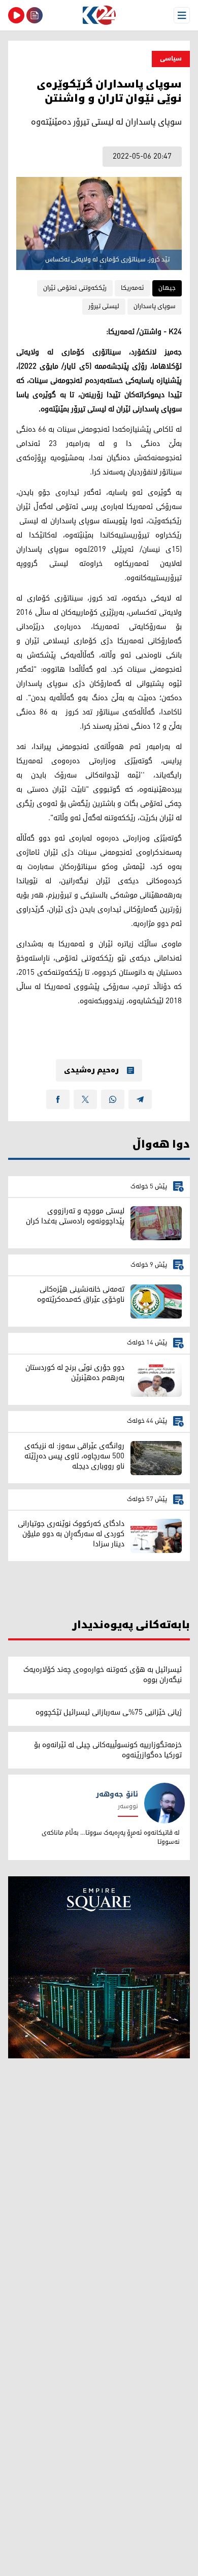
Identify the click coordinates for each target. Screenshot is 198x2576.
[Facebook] (58, 1099)
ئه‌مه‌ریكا (132, 288)
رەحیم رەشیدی (91, 1070)
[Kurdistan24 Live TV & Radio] (16, 15)
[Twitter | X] (85, 1099)
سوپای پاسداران (155, 306)
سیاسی (171, 58)
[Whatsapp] (112, 1099)
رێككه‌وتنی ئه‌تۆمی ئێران (75, 288)
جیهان (167, 288)
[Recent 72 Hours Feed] (34, 15)
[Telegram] (140, 1099)
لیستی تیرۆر (103, 306)
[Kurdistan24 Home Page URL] (99, 15)
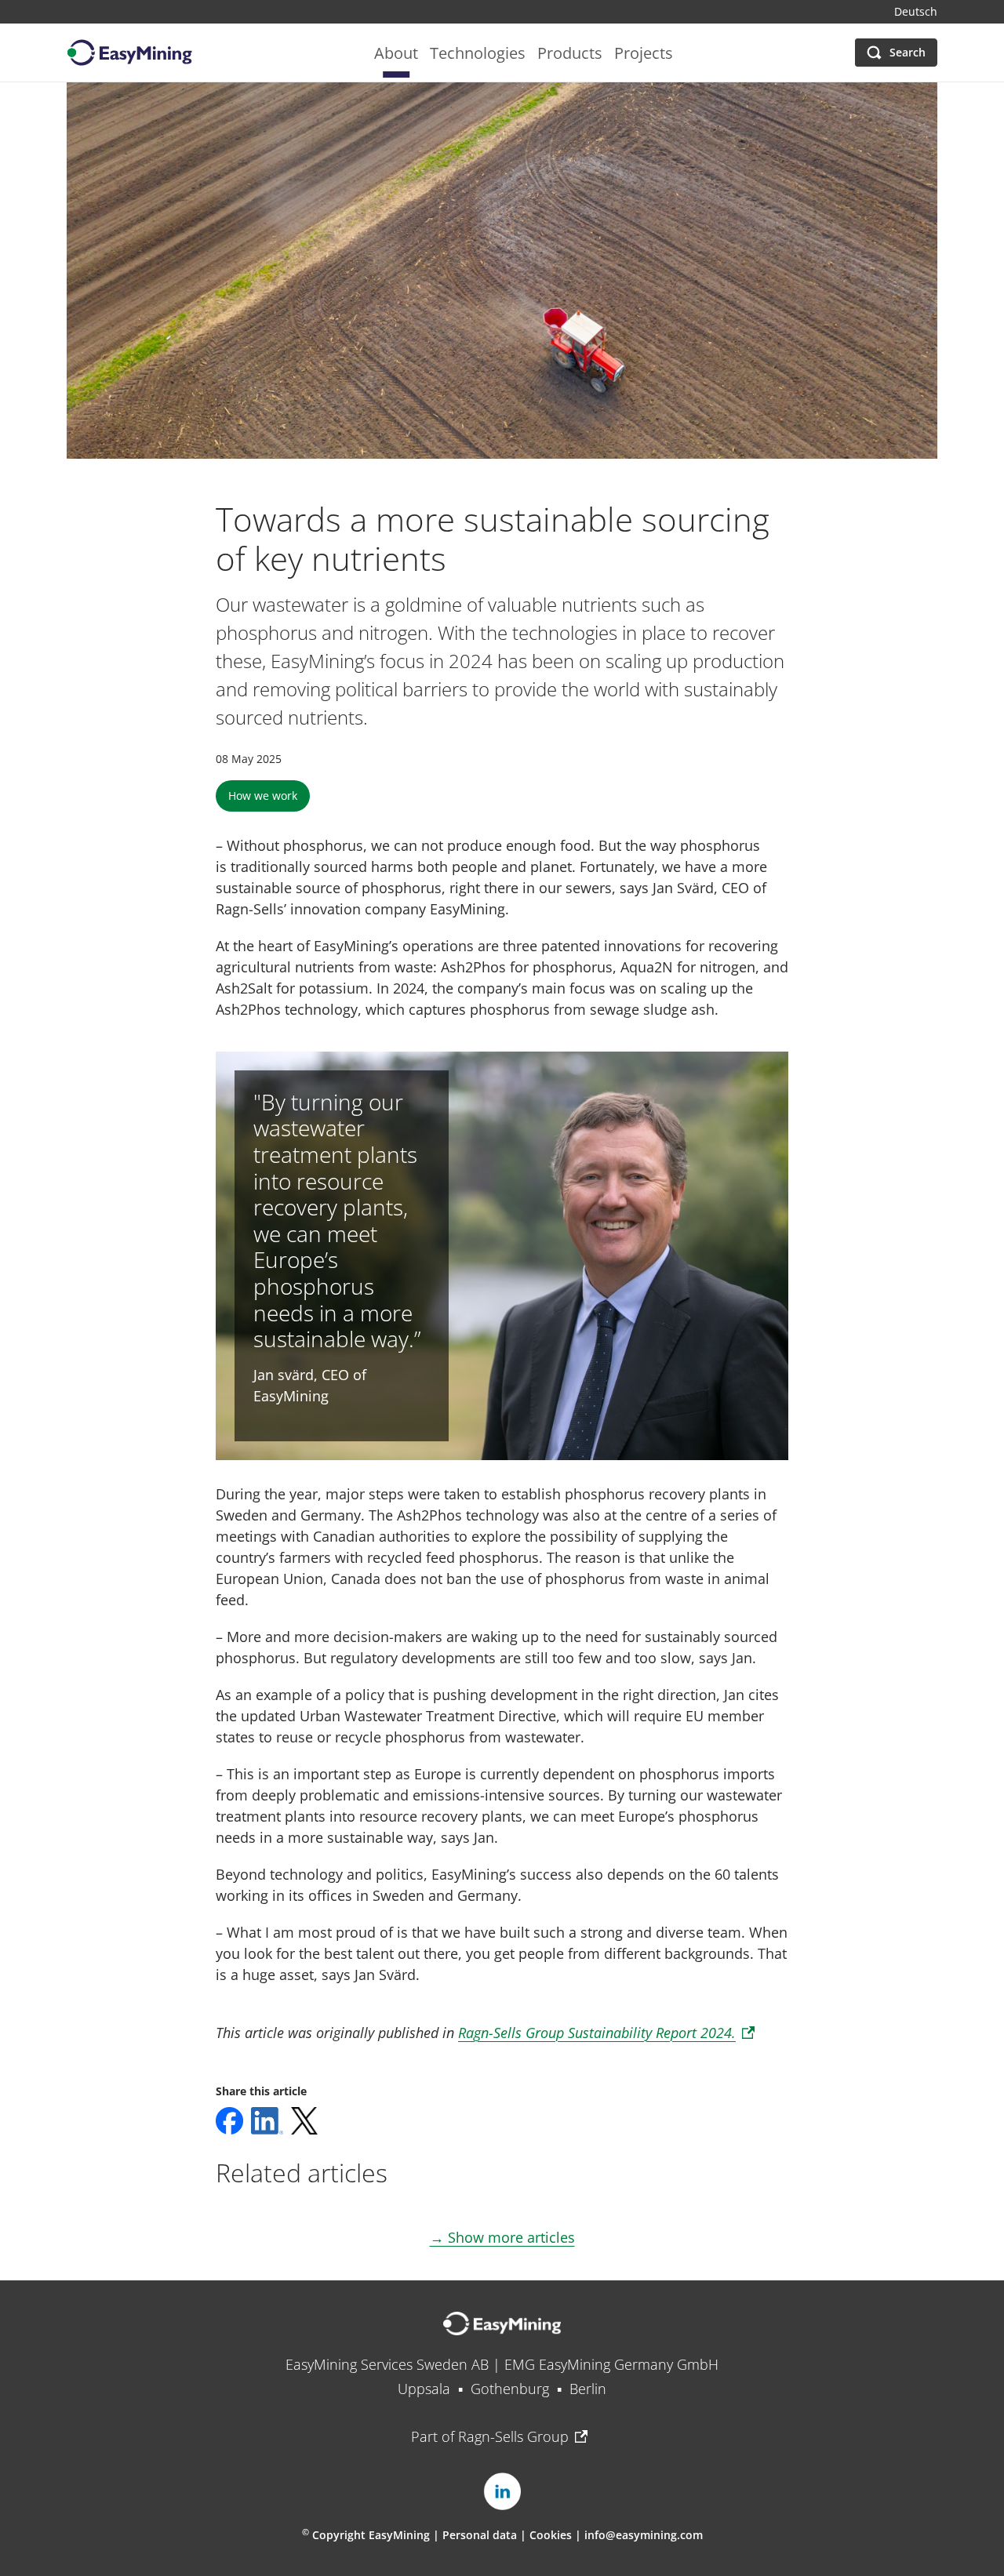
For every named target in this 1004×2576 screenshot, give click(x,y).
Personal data (479, 2534)
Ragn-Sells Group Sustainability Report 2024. (597, 2032)
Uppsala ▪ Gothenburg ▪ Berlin (502, 2388)
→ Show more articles (502, 2237)
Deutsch (915, 11)
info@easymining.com (643, 2534)
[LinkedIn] (502, 2491)
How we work (262, 795)
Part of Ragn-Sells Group (490, 2436)
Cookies (552, 2534)
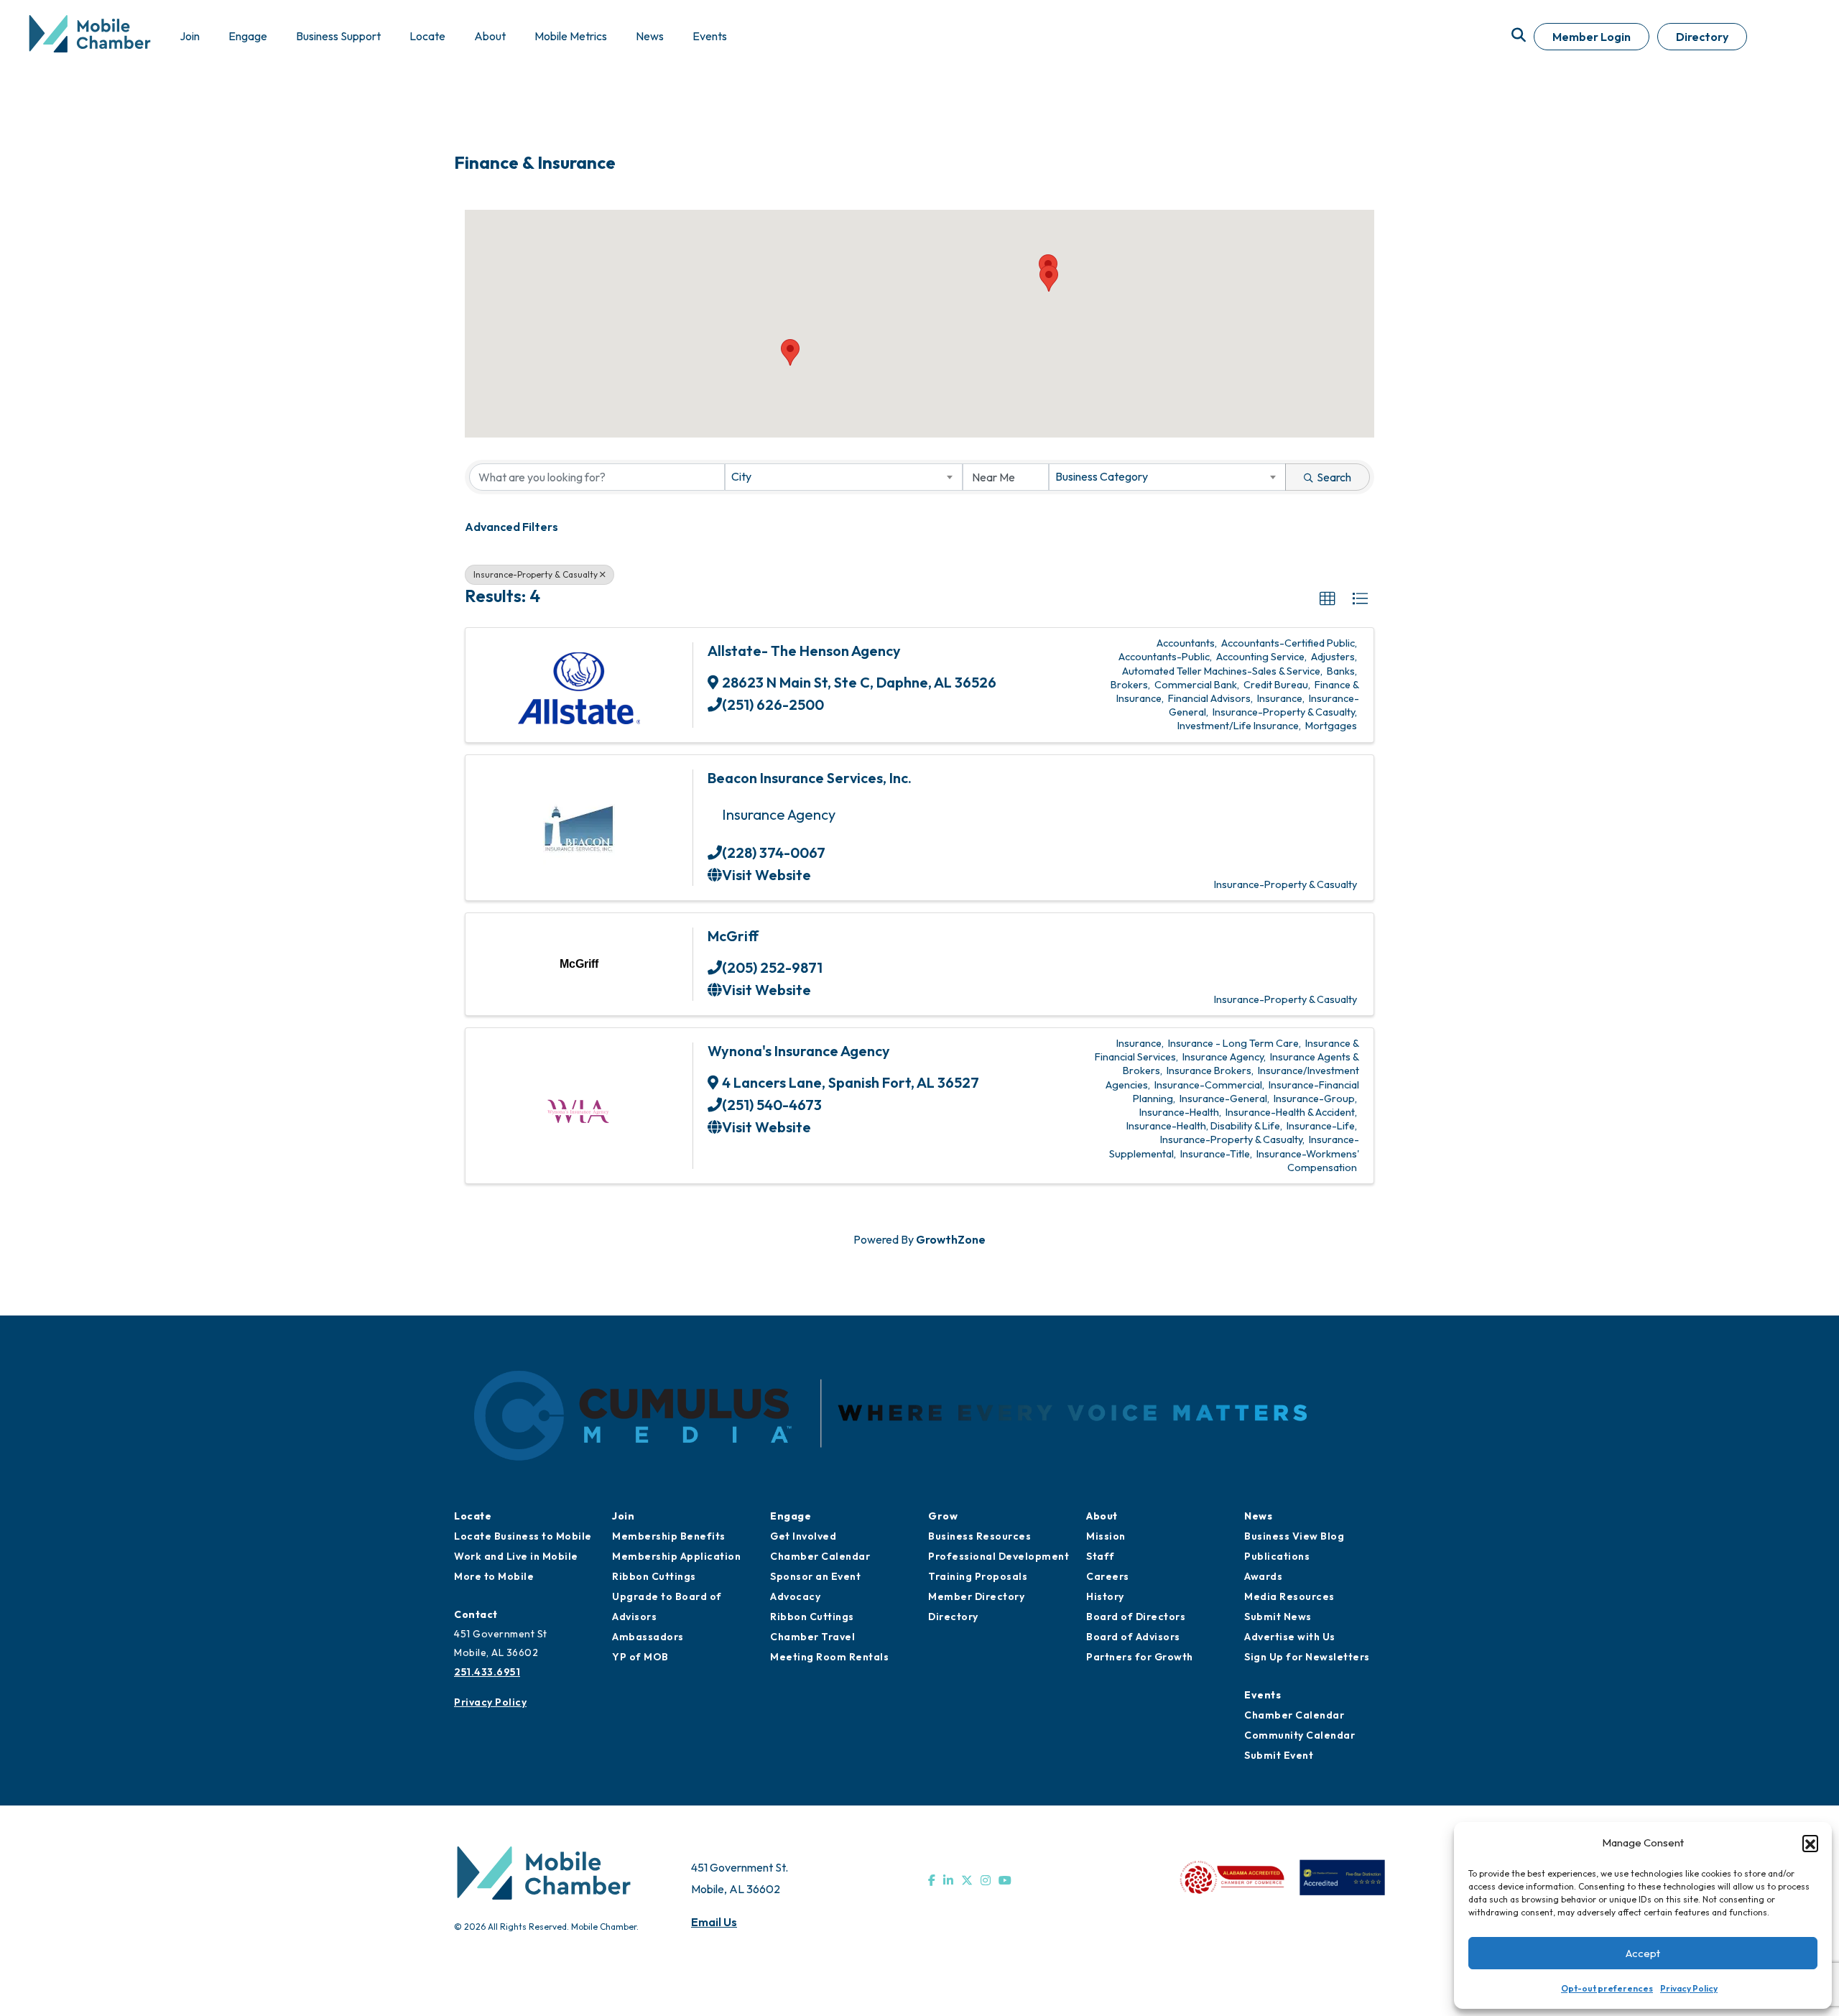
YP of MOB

----------------------------------------

- **EXERCISE BRIEF**:
Produce an exact copy of the lines from the line containing "[Kurdistan24 Home Page URL] (99, 15)" through the last line of the records, with no pictures and no other text.

- **SOLUTION TO THE PROBLEM**:
[Kurdistan24 Home Page URL] (99, 15)
For every named target in this 1004×2576 screenshot, give click(x,y).
Personal data (479, 2534)
Ragn-Sells Group Sustainability Report 2024. (597, 2032)
Uppsala ▪ Gothenburg ▪ Berlin (502, 2388)
→ Show more articles (502, 2237)
Deutsch (915, 11)
info@easymining.com (643, 2534)
[LinkedIn] (502, 2491)
How we work (262, 795)
Part of Ragn-Sells Group (490, 2436)
Cookies (552, 2534)
YP of MOB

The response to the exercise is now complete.